Short story: In my opinion, don't change your basic idea covered in your points (1 to 4)
Both "transformer" circuits you have offered-up appear to use types of double balanced mixers that demodulate the audio from the microphone after the microphone has modified the phase shift of an oscillator.
The microphone is excited at the XTAL frequency by either a direct winding (Sennheiser schematic) or via a capacitor (1 pF, C5) in the 2nd diagram. The mixer stage is like the traditional balanced mixer using transformers: -

I'm not going to go into detail how each circuit in the question uses a double balanced mixer similar to the traditional one in my picture. If you want more details, you'll have to study a bit more.

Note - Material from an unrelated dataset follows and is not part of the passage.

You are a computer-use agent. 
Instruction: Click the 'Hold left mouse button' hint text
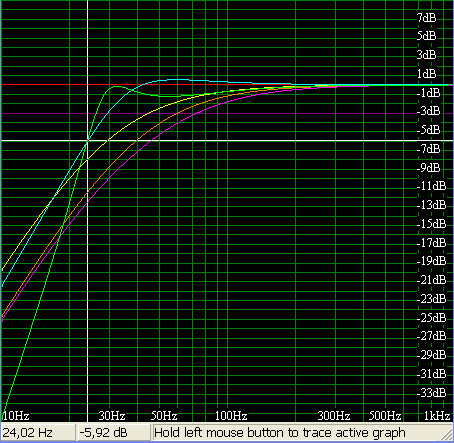click(x=280, y=433)
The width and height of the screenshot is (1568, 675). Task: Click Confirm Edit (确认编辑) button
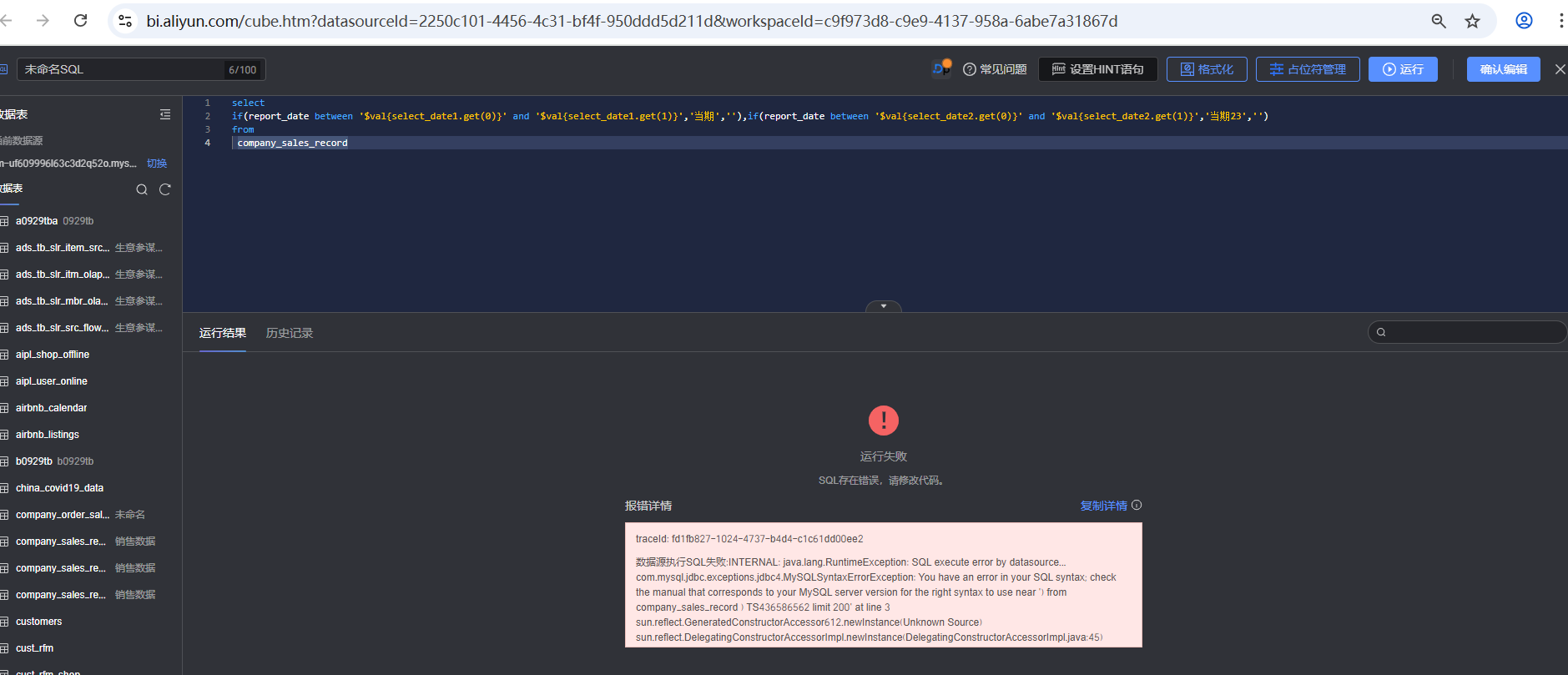click(1503, 69)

Suffice to say that a double balanced mixer has one fundamental property that makes it useful for "mixing" two RF signals and that is signal multiplication.
And what you get with signal multiplication is an output level that can vary significantly with amplitudes i.e. it can be used as a phase detector but you need to keep signal and reference amplitudes stable or you'll get a phase angle DC output level that is also somewhat made erroneous by amplitude variations in the input signals.
So, to use DBM accurately as a phase detector you need to have a limiter circuit or saturate the mixer.
Given that you are operating at (only) 11 MHz there are a few quite fast EXOR gates that can do the job - after all, you have an oscillator already at CMOS levels and the tank circuit (fed via a resistor) from your oscillator can have an output level that is easily amplified to CMOS levels via a fast schmitt trigger (plenty to choose from) so, in my humble opinion, this is the best route to take.
unlike XOR gates, add no jitter
You are operating at 11 MHz and your base bandwidth might be (say) 50 kHz, so what do you really think will be the problem of jitter. At (say) 50 kHz, there would be 220 cycles of clock jittering a bit this way and that way but if you averaged the effect of the jitter, just how much base band noise is really going to be present?
You can easily simulate this and find out BTW.
Think about all those RF receiver chips that use Gilbert cells to electronically perform multiplication - how much noise do they produce when they demodulate (say) an FM broadcast using quadrature detection? Are these chips all as noisy as hell? No they aren't but, you could say that they are operating at carrier frequencies about ten times higher than 11 MHz so the base band filtering will be ten times better.
But those gilbert cell mixers are dealing with a low level RF signal - a signal that is much much smaller than what appears across your tank. So, what is a gilbert cell?
Its forerunner was an attempt to design an exclusive OR gate which brings us nicely back to my original claim that I really don't think you are going to improve on using an EXOR gate acting as a quadrature detector.
I've /designed built sensitive capacitance probes and the minimum delta signal level was less than 20 femto farads - in other words this change in capacitance could be discerned on the demod output when connected to an oscilloscope.